Nobody owes you their time or their patience. If you want help understanding something, I suggest you tone down the fearmongering, manipulative, adversarial comments. If you’re just looking for a fight, kindly go elsewhere.
Omemo sucks
XMPP is great but it’s dead.
It is as dead as we want. There’s no reason to reinvent the wheel, probably the only thing that XMPP lacks is a bunch of money into a very good, cross-platform (but native) client like Telegram has that actually works 100% of the time and a bunch of large scale public servers to handle regular users who don’t want to host their own. Also… easy registrations and setup on said client.

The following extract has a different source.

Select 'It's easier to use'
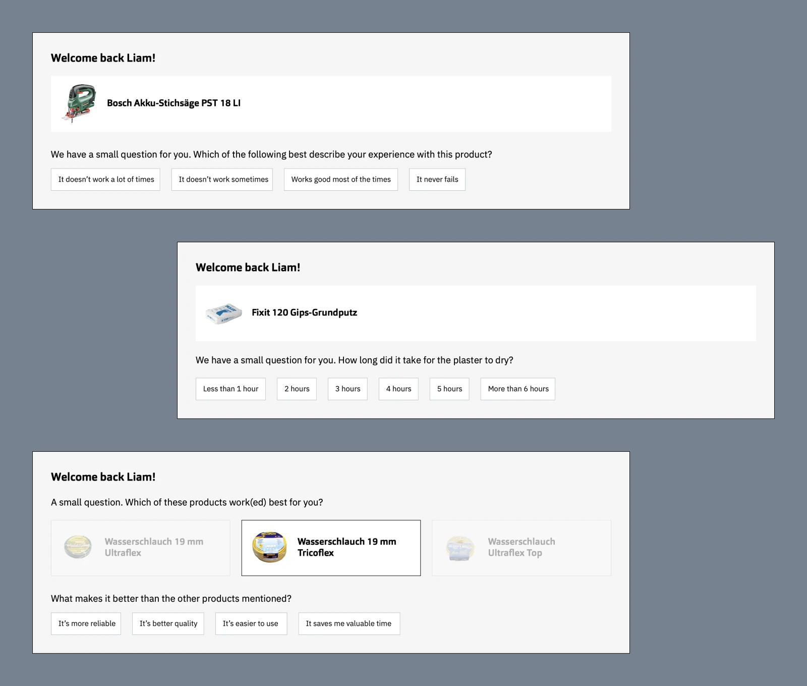pyautogui.click(x=251, y=623)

For a regular user and most privacy aware people, they just don’t care if the protocol is Matrix, Signal or XMPP - they just want a good end user experience and a solid thing, that’s what XMPP lacks today and it’s all client side.
Bottom line is: XMPP as a protocol is great, lacks someone with vision and money to drive it into mass adoption.
I’m pretty sure an encrypted chat platform is possible with ActivityPub.
Does XMPP support voice/video calls?
For a team of 20 people matrix is way overkill imo
There would be room for expansion. What about an IRC then?
XMPP on the other hand…
I once setup a entire matrix server for my school club that comprised of 4 people because one of our members couldn’t use discord lol
They only realized that when he said that? What a weird infosec team. I guess they also could use SimpleX if they wanted the most secure, private and anonymous option, but I think Signal is pretty well balanced as a messenger. Good privacy and usability.
I think you’re over estimating people who works in infosec. All the people I know that work in infosec in corporations are just regular windows support people assigned to keep the security updates on day.
There may have been discussions around it beforehand. I didn’t ask why it went so smooth.
What you didn’t realize is that your value to the company is way more than you realized.
Often times people have resolved all the rational arguments to act on a decision but lack on an emotional excuse to figuratively pull the trigger. I’d bet on someone high up had already made up their mind and you not using WhatsApp was the perfect excuse to just have the whole team finally migrate.